The belt transmission assembly 501 drives the friction assembly 502 to rotate, so as to drive the frame body 401 to rotate. The third motor 514 is used for driving the fourth rotating shaft to rotate, the fourth belt wheel 510 rotates, the first belt wheel 507, the second belt wheel 508 and the third belt wheel 509 rotate by the first annular belt 511, the second annular belt 512 and the third annular belt 513, and the four friction wheels 516 rotate along with the first belt wheel 507, the second belt wheel 508, the third belt wheel 509 and the fourth belt wheel 510 respectively; the rotating friction wheel 516 and the outer shell 403 are in friction transmission, the transmission ring 518 rotates along with the friction wheel 516, and the transmission ring 518 and the first inner frame 404 and the second inner frame 408 are in friction transmission, so that the frame body 401 rotates around the central axis thereof, and the crack detection work is completed around the pipeline.

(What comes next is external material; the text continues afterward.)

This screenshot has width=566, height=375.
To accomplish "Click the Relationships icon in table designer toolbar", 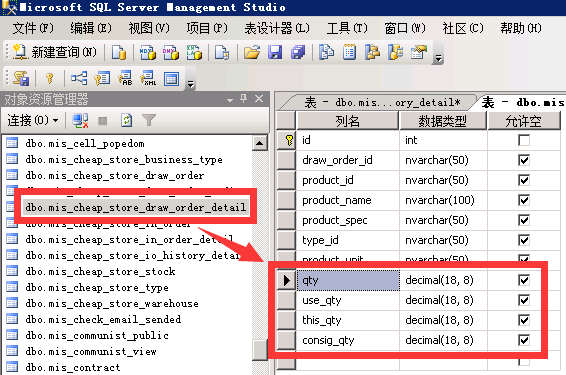I will 79,78.
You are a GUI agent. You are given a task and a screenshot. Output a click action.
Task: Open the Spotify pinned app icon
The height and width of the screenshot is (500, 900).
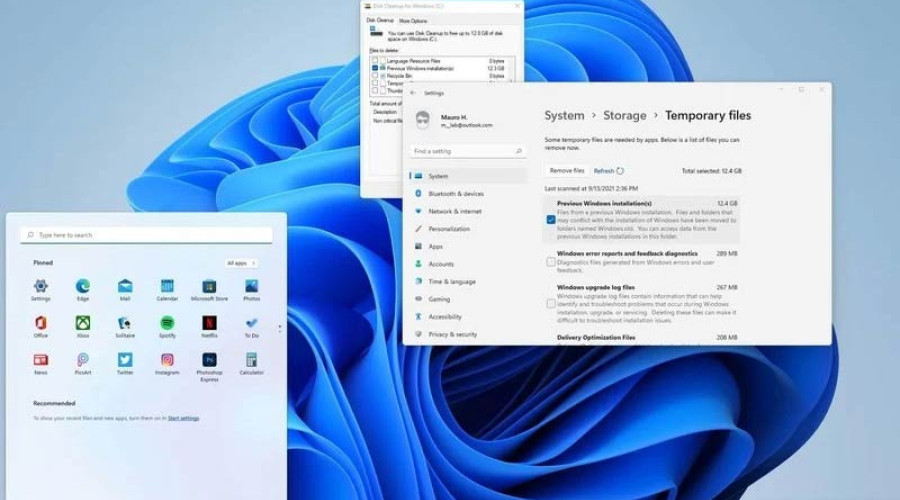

The control system of this application adopts stable performance's numerical control system PLC able to programme as control system, and control system and host computer electromechanical connection, control system with the data transfer that the crack detection appearance detected and show on the screen of host computer. Control system realizes elevating gear, locking device, detection frame, drive arrangement's automatic control to according to actual conditions and setting: height between the central axis of the rack body and the ground, and moving distance of the third gear and the fourth gear in the Y direction. The control system has the functions of indicating and correcting, memorizing breakpoints and protecting broken arcs.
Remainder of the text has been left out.